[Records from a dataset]
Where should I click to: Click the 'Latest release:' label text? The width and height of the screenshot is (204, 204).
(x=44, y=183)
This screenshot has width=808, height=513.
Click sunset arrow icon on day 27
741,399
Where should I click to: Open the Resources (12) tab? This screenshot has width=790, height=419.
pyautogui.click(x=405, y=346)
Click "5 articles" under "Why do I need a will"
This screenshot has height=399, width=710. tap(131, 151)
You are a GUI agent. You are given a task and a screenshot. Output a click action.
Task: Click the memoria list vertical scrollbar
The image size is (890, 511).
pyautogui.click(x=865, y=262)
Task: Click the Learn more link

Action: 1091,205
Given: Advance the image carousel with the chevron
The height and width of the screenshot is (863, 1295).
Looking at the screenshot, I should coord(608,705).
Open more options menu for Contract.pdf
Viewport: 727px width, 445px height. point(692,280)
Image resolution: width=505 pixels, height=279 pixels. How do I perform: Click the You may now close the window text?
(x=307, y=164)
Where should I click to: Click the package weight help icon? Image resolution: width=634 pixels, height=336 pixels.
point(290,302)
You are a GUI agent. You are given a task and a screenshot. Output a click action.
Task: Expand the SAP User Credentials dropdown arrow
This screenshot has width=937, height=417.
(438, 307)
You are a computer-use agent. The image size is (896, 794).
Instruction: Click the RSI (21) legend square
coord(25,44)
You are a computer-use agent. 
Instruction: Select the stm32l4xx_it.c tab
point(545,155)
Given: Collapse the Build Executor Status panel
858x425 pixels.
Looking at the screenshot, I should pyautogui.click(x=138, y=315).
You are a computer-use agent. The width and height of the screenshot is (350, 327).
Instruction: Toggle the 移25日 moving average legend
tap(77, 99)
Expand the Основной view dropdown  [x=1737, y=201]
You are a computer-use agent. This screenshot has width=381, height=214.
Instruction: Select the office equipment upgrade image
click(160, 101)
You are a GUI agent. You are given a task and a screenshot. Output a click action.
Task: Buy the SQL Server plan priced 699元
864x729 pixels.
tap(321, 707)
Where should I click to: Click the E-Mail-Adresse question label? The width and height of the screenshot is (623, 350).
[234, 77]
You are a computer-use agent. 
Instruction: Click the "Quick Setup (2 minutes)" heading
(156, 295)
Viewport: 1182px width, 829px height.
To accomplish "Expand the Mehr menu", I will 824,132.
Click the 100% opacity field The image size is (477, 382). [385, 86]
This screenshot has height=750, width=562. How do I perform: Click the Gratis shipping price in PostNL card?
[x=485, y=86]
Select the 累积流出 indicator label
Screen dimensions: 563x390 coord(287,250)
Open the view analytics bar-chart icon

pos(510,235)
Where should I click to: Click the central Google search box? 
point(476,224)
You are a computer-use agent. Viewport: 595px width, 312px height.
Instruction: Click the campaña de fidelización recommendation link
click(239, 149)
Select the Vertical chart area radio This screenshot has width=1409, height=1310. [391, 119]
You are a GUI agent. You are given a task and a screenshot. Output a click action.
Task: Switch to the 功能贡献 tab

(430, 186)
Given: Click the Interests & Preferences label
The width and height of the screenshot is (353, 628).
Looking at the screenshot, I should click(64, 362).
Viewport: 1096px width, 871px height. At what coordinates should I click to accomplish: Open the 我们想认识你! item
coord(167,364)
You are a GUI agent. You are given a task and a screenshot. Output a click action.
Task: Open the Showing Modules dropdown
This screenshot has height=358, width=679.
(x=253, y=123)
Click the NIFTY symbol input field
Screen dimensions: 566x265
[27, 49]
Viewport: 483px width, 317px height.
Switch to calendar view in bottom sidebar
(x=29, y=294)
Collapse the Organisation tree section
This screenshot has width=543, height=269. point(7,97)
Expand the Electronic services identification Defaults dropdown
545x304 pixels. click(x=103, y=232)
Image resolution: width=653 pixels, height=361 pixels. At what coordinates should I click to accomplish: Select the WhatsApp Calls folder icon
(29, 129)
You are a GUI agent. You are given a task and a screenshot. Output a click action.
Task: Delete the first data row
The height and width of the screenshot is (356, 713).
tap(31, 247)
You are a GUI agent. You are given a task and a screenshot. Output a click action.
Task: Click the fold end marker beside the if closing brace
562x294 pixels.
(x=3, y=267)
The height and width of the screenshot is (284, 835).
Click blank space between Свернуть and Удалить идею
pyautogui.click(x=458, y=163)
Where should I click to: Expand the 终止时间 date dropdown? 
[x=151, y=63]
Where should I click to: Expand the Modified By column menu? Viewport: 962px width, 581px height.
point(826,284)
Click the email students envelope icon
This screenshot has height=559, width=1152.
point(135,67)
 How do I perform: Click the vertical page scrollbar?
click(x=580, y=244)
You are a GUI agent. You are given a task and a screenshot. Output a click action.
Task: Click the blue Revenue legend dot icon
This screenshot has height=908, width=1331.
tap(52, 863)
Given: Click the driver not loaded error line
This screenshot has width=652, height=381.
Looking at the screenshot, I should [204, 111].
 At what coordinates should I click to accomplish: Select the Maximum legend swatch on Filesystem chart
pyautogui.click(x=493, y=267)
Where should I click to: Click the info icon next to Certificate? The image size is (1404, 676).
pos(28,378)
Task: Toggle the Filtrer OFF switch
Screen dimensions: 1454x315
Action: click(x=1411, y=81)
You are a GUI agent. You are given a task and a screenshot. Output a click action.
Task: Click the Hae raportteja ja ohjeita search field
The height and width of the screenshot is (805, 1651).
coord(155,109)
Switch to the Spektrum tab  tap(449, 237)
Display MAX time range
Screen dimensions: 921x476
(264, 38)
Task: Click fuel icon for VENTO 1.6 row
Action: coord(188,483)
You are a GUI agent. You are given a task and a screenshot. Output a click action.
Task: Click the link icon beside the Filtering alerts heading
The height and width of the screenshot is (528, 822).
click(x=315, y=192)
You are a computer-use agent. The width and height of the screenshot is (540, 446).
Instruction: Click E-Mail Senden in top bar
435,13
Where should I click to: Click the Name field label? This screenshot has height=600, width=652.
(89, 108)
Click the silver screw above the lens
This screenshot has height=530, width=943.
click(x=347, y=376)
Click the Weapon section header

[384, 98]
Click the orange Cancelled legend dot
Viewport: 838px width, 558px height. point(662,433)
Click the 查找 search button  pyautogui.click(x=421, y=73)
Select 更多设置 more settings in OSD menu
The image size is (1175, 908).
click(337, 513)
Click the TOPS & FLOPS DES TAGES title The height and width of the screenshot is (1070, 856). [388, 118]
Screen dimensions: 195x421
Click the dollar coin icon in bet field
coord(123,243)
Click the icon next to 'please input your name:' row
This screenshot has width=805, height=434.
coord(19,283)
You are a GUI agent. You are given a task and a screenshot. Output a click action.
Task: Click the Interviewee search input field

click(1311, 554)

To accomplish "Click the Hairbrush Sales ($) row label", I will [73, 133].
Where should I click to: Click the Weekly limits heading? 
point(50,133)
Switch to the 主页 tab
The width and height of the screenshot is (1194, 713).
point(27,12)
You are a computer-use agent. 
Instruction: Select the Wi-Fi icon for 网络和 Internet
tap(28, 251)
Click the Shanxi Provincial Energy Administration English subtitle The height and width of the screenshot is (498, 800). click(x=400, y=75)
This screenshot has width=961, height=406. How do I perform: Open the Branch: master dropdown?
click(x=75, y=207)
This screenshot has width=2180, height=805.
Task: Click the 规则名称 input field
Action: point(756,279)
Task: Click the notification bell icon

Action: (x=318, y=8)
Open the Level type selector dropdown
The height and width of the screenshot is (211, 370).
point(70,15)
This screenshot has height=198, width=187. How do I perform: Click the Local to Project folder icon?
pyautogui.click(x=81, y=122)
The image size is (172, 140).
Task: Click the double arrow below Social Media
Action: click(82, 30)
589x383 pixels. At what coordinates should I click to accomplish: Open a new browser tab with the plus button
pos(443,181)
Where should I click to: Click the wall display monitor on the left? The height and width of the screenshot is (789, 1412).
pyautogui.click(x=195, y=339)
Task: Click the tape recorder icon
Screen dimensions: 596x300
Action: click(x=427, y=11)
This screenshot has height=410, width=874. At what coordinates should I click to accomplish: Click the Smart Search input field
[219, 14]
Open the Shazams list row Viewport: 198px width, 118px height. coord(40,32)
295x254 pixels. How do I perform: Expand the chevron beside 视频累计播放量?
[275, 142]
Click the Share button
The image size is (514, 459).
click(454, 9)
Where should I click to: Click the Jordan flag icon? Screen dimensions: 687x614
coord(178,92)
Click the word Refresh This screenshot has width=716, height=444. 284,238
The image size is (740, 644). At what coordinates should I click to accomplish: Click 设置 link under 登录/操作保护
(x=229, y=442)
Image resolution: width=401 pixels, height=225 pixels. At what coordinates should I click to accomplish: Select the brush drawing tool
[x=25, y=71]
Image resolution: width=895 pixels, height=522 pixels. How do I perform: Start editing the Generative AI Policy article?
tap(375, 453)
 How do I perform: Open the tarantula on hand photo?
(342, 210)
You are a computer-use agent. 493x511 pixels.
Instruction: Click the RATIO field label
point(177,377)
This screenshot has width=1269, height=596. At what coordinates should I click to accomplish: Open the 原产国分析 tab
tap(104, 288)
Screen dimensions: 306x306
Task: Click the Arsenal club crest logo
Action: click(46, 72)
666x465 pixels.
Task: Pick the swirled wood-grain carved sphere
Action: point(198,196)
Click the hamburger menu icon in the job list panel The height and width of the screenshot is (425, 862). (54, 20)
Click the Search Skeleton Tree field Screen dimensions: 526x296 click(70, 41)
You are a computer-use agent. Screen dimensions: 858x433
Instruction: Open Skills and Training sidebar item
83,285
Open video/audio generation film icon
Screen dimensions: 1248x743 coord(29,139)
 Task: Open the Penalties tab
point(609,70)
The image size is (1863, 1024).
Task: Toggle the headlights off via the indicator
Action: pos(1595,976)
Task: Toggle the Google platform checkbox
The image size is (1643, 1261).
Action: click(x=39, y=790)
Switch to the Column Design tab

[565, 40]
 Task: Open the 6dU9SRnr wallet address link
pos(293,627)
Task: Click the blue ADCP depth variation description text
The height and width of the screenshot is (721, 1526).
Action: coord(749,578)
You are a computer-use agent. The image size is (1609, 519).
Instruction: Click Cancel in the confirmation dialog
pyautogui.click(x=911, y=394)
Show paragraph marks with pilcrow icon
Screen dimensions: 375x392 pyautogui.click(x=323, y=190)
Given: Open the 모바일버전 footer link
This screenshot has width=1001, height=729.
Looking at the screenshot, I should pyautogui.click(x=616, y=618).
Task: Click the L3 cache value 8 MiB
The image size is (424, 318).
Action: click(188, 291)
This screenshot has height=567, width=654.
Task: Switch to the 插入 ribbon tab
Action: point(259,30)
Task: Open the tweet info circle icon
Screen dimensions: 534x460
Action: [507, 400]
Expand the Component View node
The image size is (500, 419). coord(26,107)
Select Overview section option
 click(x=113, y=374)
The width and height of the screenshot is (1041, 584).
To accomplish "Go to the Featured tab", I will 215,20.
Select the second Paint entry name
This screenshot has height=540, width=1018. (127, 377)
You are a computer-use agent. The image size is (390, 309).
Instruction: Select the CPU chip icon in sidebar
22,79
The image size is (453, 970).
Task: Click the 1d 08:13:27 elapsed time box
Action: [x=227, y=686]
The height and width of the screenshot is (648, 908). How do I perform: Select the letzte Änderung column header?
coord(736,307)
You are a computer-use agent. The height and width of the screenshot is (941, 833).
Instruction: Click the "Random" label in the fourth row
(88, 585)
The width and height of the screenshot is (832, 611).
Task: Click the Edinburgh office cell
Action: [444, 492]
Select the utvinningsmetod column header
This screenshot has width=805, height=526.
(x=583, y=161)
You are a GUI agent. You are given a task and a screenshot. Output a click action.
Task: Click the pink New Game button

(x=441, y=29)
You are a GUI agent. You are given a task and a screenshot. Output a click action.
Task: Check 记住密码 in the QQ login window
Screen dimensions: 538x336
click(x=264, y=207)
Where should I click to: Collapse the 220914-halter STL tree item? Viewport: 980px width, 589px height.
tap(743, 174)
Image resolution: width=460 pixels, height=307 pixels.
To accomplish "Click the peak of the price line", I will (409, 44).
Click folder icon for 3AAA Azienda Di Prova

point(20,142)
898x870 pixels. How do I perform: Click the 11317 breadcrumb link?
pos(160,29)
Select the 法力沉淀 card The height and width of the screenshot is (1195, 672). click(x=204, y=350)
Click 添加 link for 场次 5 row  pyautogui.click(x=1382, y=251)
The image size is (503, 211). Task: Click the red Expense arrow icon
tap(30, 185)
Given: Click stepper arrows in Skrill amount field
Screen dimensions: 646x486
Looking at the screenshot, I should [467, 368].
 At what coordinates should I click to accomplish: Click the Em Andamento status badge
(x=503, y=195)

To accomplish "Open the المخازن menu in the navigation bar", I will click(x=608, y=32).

CHALLENGE
Copy out the rows from the line with "Click the Weapon section header" up to and including the line with "Action: click(x=427, y=11)", putting "cassette player" in place of "tape recorder" and leaving everything else as it is.

EXERCISE OUTPUT
Click the Weapon section header

[384, 98]
Click the orange Cancelled legend dot
Viewport: 838px width, 558px height. point(662,433)
Click the 查找 search button  pyautogui.click(x=421, y=73)
Select 更多设置 more settings in OSD menu
The image size is (1175, 908).
click(337, 513)
Click the TOPS & FLOPS DES TAGES title The height and width of the screenshot is (1070, 856). [388, 118]
Screen dimensions: 195x421
Click the dollar coin icon in bet field
coord(123,243)
Click the icon next to 'please input your name:' row
This screenshot has width=805, height=434.
coord(19,283)
You are a GUI agent. You are given a task and a screenshot. Output a click action.
Task: Click the Interviewee search input field

click(1311, 554)

To accomplish "Click the Hairbrush Sales ($) row label", I will [73, 133].
Where should I click to: Click the Weekly limits heading? 
point(50,133)
Switch to the 主页 tab
The width and height of the screenshot is (1194, 713).
point(27,12)
You are a computer-use agent. 
Instruction: Select the Wi-Fi icon for 网络和 Internet
tap(28, 251)
Click the Shanxi Provincial Energy Administration English subtitle The height and width of the screenshot is (498, 800). click(x=400, y=75)
This screenshot has width=961, height=406. How do I perform: Open the Branch: master dropdown?
click(x=75, y=207)
This screenshot has width=2180, height=805.
Task: Click the 规则名称 input field
Action: point(756,279)
Task: Click the notification bell icon

Action: (x=318, y=8)
Open the Level type selector dropdown
The height and width of the screenshot is (211, 370).
point(70,15)
This screenshot has height=198, width=187. How do I perform: Click the Local to Project folder icon?
pyautogui.click(x=81, y=122)
The image size is (172, 140).
Task: Click the double arrow below Social Media
Action: click(82, 30)
589x383 pixels. At what coordinates should I click to accomplish: Open a new browser tab with the plus button
pos(443,181)
Where should I click to: Click the wall display monitor on the left? The height and width of the screenshot is (789, 1412).
pyautogui.click(x=195, y=339)
Task: Click the cassette player icon
Screen dimensions: 596x300
Action: click(x=427, y=11)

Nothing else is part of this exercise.